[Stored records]
* * * * *
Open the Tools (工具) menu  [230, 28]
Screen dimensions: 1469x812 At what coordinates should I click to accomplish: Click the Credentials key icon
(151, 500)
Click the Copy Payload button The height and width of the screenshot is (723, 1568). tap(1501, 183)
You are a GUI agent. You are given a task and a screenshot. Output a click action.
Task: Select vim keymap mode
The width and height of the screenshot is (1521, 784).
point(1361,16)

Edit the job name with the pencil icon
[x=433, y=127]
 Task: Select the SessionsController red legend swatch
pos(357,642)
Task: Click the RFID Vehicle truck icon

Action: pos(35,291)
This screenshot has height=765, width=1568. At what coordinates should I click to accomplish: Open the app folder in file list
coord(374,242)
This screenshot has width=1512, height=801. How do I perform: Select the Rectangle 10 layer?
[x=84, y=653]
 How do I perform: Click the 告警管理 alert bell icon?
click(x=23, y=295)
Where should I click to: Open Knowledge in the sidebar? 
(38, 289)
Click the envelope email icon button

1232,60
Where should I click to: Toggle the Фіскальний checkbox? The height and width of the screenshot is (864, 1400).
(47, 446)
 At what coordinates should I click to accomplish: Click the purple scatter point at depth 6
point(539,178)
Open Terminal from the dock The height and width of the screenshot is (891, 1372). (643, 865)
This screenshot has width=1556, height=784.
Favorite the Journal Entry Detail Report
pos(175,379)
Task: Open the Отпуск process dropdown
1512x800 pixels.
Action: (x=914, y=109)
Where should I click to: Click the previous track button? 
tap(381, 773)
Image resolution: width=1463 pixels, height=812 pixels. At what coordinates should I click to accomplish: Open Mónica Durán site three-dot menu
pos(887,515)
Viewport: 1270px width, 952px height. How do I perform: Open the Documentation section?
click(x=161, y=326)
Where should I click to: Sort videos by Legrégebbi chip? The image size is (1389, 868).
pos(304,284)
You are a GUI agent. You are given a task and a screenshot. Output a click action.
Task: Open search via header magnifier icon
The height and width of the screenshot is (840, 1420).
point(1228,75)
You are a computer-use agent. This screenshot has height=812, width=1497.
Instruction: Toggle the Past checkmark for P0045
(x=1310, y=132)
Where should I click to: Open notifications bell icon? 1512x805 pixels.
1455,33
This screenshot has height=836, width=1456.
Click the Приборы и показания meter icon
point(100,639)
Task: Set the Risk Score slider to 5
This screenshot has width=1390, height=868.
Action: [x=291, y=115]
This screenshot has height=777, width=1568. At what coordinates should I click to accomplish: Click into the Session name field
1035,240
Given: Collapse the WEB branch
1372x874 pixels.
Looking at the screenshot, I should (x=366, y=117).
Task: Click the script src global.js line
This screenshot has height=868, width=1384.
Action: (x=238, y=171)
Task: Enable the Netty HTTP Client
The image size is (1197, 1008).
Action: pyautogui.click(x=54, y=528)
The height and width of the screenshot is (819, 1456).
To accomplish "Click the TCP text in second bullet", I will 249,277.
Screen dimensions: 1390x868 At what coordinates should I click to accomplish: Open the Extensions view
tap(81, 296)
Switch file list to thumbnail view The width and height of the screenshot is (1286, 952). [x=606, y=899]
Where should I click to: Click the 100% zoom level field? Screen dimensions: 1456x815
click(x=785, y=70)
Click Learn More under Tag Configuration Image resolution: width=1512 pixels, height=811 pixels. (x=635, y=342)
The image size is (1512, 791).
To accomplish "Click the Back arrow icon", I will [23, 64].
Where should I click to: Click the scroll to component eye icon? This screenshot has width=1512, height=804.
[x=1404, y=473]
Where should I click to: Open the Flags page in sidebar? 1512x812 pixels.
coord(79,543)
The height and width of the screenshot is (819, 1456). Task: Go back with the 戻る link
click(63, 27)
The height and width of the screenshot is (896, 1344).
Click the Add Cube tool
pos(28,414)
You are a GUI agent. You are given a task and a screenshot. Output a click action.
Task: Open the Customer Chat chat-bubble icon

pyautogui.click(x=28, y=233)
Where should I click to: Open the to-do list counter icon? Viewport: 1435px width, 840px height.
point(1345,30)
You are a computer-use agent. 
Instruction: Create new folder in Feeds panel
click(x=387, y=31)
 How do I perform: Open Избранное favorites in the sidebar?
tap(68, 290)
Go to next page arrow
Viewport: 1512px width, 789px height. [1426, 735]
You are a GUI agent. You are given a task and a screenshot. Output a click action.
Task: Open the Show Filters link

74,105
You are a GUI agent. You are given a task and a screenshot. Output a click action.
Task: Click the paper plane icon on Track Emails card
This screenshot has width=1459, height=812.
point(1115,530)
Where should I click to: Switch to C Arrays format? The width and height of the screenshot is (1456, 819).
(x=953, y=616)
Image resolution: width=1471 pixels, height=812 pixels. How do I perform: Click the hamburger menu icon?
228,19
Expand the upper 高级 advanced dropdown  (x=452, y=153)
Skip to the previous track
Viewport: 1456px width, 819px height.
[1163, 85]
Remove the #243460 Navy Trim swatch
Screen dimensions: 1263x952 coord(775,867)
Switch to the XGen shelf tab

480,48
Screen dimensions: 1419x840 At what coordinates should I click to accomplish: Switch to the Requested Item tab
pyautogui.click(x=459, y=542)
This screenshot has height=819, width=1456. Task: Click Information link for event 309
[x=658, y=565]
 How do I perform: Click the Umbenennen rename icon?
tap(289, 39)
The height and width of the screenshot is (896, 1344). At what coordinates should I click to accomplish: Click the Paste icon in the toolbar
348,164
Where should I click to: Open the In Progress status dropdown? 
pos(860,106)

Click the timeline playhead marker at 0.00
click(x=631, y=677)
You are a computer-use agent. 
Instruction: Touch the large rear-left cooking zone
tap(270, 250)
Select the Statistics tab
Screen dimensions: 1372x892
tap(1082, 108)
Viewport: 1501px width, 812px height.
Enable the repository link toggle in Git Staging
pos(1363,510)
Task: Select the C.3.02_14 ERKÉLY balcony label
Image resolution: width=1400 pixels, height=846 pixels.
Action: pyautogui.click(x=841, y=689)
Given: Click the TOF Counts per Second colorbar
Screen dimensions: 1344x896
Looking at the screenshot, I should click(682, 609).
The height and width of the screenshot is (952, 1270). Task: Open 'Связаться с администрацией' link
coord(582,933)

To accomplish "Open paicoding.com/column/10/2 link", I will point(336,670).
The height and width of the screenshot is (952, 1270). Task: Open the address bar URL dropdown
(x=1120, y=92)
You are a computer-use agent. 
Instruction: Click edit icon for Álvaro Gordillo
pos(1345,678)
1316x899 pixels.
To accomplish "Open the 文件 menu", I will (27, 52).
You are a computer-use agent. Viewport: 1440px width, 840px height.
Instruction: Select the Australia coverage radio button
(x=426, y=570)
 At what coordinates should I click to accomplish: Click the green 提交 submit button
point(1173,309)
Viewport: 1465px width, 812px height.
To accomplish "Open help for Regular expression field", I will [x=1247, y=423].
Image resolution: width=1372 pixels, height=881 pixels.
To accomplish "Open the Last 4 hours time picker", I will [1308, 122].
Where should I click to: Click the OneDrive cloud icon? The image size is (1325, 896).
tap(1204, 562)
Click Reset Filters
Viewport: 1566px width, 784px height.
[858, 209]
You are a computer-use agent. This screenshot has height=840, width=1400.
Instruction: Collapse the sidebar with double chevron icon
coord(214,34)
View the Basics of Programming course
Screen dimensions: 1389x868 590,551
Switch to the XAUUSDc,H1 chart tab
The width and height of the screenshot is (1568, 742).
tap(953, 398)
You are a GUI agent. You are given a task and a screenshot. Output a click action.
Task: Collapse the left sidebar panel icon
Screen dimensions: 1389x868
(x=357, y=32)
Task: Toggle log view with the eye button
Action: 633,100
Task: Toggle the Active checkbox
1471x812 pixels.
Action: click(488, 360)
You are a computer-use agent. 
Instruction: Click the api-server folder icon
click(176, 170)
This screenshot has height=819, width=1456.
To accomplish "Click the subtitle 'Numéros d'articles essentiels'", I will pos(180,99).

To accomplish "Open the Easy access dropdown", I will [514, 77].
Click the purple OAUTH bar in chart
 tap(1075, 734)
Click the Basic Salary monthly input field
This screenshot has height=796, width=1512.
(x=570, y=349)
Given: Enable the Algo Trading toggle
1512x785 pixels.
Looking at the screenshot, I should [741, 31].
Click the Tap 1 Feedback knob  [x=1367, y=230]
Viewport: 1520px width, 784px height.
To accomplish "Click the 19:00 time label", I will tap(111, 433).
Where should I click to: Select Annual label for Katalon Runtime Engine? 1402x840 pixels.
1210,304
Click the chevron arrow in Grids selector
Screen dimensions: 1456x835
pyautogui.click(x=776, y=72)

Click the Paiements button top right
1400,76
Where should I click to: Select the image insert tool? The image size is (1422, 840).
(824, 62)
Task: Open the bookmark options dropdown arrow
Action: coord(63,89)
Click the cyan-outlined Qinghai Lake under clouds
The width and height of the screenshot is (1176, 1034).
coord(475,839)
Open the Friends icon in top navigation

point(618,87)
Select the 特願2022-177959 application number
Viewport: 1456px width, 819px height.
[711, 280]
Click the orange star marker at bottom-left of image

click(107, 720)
* * * * *
HOW TO COMPLETE THIS TASK -
How many lines in the records above contain the word "will"? Give only the number.

TASK RESPONSE -
9